As far as I can tell, no person is skulking in here, but we've stepped through the looking glass and landed in Wonderland. Or perhaps Liam is the nutcracker, and we rode a reindeer-drawn sleigh to the Land of Sweets. Well, I don't see any sweets, but there are toys from just about every period in the history of mankind on shelves, the floor and cabinets. To one side, I can see a lovely silk-draped bassinet with an enormous teddy bear beside it.

"Liam... why would I need a nursery?" I ask, blinking my eyes to make sure I am seeing all the wonderful things I think I'm seeing. Until my arrival, the Slatherties thought I was a single man, which causes what I'm seeing to make even less sense. I'm not likely to have any children soon, and surely, a single man would've had even less chance of that than I do.
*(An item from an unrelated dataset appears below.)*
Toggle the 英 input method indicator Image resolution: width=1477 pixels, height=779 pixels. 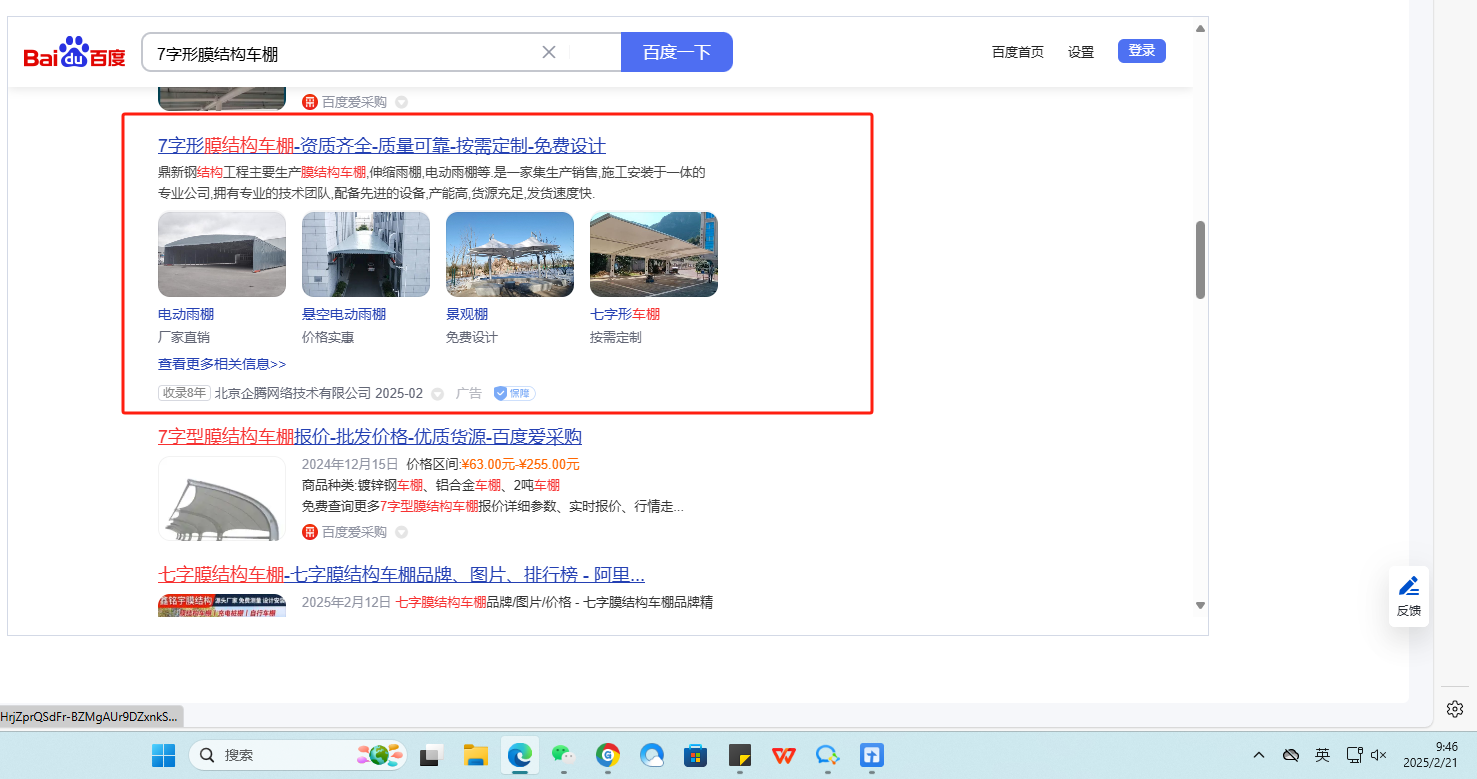tap(1322, 755)
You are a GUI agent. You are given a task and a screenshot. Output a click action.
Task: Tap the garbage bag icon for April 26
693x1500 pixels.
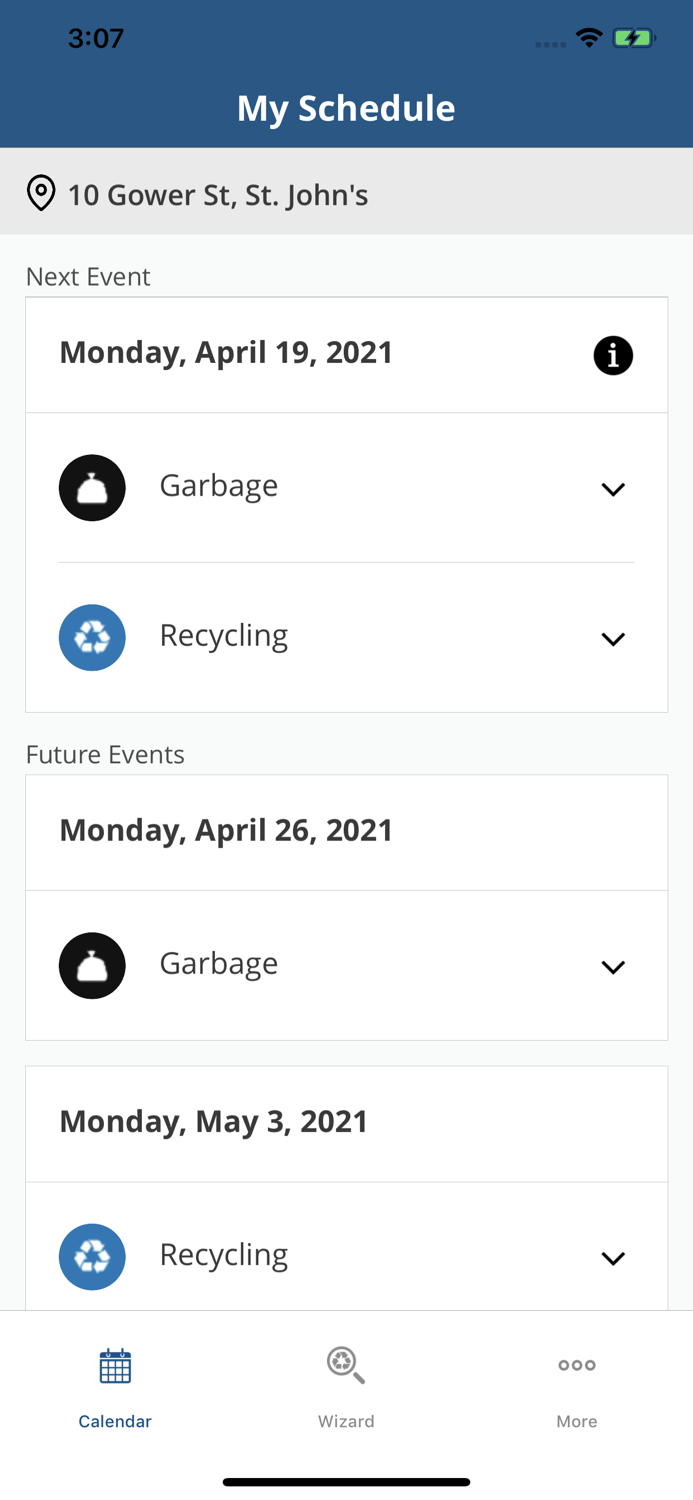coord(92,964)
"It's not a nursery, Aubrey," Liam chuckles. "Through the years, most of the Slatherty children's toys made their way to this room. The idea was to clear it out should you require the space for something. Would you like me to arrange for all of it to be removed? Do you need this room? We could set it up with anything you need?"

"Oh, no! This is the most amazing room I've ever seen!" I exclaim, so enthralled I've almost forgotten why we came in here. By the time I remember, I'm in the middle of the room, surrounded by rocking horses, remote control cars and dolls - plastic, cloth and porcelain - seated on the tiers of an old display case. Turning full circle, I anxiously search every shadow for movement.
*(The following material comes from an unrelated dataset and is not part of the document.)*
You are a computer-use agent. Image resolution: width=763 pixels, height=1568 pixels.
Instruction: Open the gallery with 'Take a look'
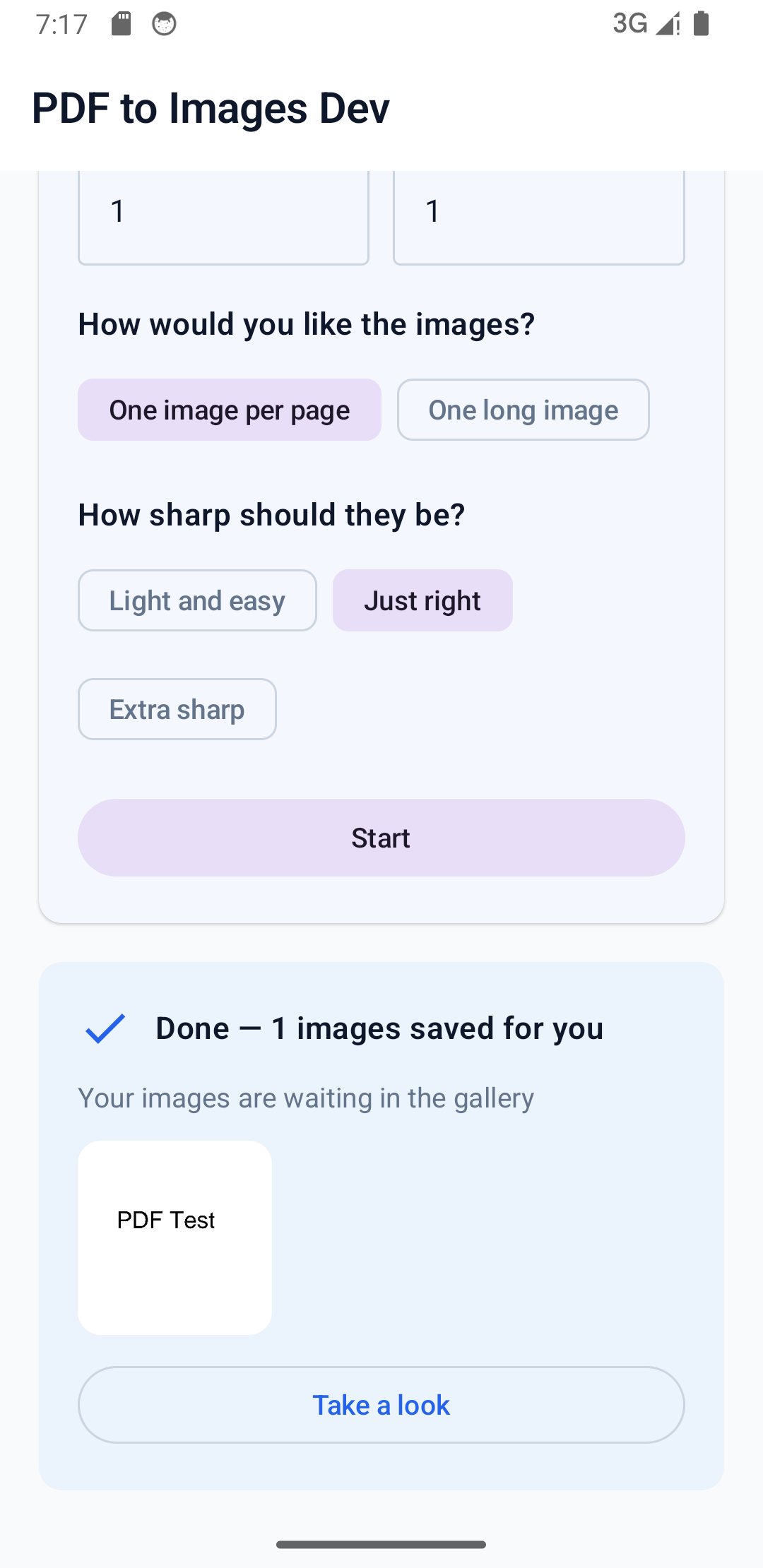[382, 1405]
"There is no one in here except us, Aubrey," Liam assures me with conviction, crossing to the wall section directly across from where the secret door in my room is.

I follow him, once again twisting my fingers in the soft fabric of his charcoal shirt when he stops in front of another passionate painting by William Turner. This one is of the sea with a ship sailing into the burning horizon. It is quite stunning.

"Are all the secret doors in this mansion covered by Turner paintings?" I don't remember clearly, but I'm pretty sure the one Ransford led me through was also a Turner painting.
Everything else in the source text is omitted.